My grandson carries on with the ceremony and I watch the crowd as a slideshow of pictures begins to roll across the TVs at the front of the room. Shuffling fills the room and settles slowly as the pictures fade in and out on the screens: my wedding picture, family friends, me and my wife with our kids and grandkids, pictures from our travels – the final picture of my love and I walking into the sunset. The screens fade to black and the room is filled with quiet sobs; but it isn’t over. A final picture of me appears, and a pretty good one too. I look happy. My grandson tells the room to stand for the seventh inning stretch and I chuckle.
They really did try to make the ceremony one of happiness instead of sadness. I’ve said it before and I’ll say it again – my family is the best.
The room stands and some cry while others smile, and I’m smiling because the room is filled with all of my best people.
So as I watch them go with puffy red eyes and tissues in hand I know they will be ok, because the love and memories created with each and every one of them will transcend my passing and live on in their hearts and in future moments when they share those memories with their loved ones.

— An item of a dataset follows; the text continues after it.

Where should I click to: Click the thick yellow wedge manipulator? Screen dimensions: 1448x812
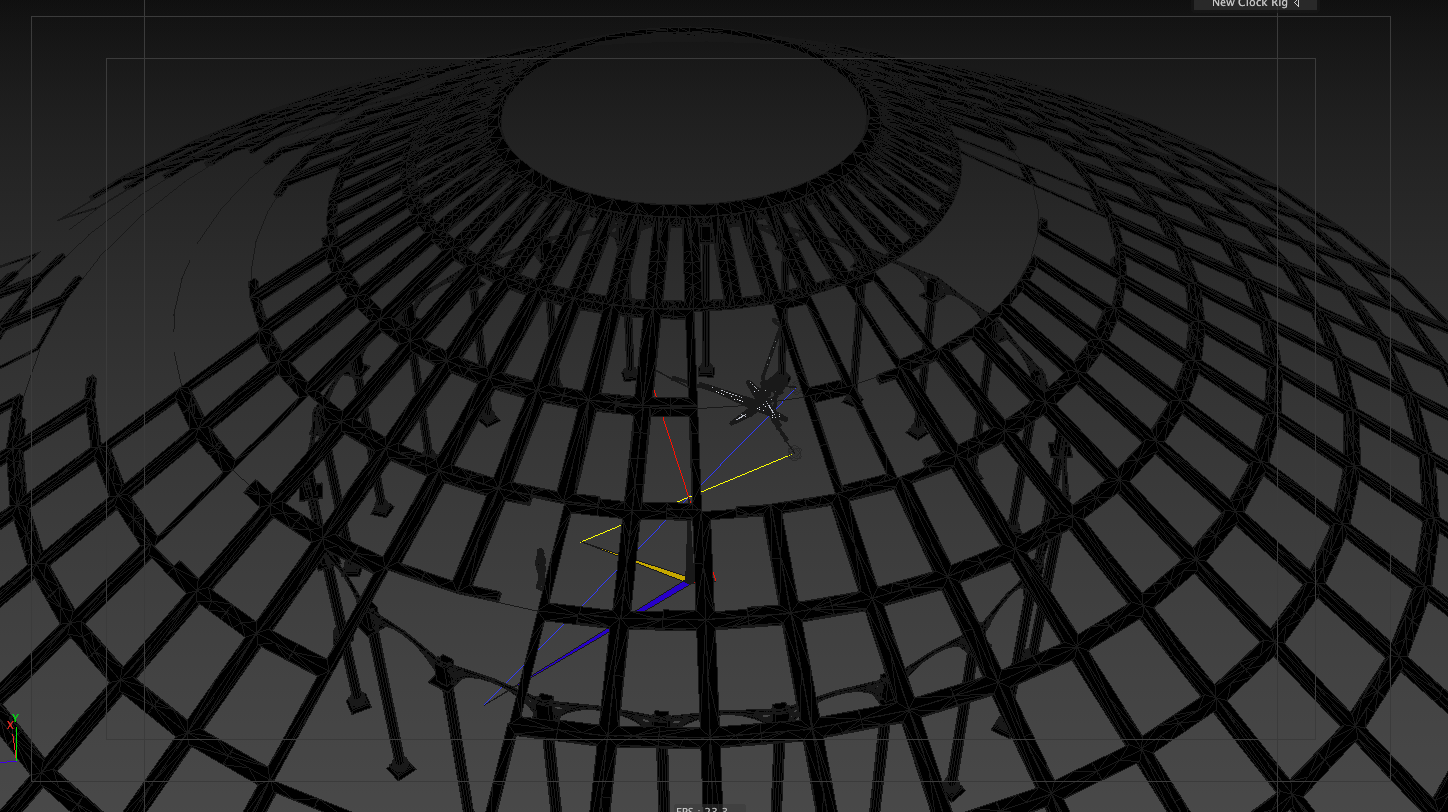(x=660, y=569)
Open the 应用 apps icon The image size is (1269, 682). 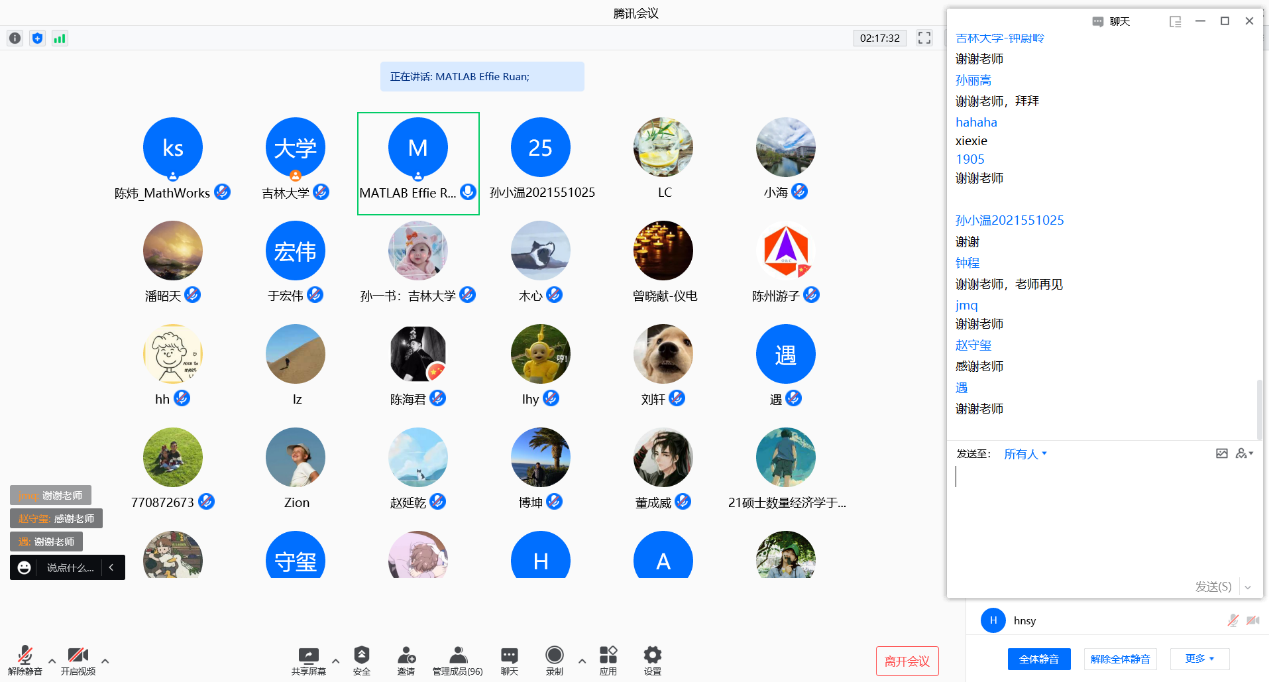(608, 658)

It’s over but I can’t be sad. My loved ones are celebrating my life – a life filled with true happiness and more laughter than any ever experience. I will miss them and they will miss me but I will be watching and guiding from above, and I know they feel it.
His funeral really was Dodger themed and my brother did a wonderful job of brightening the mood on such a sad occasion. If my grandfather had watched his funeral from the front of the room, this is how I think he would have watched and felt. Although he probably would have sat with my grandmother, the love of his life and sugarplum number one, in the front row to comfort and love her at some point or throughout the ceremony.
My grandfather was in integral part of my life (like most of my family) and I will forever cherish the memories and laughs I had with him. I hope to live my life with the same joy and fierceness that he did – although probably not quite as wild and free as he did in his younger days. Friends and family…you know what I mean lol.
Life is fast and crazy so enjoy every moment, WriterlyBite patrons!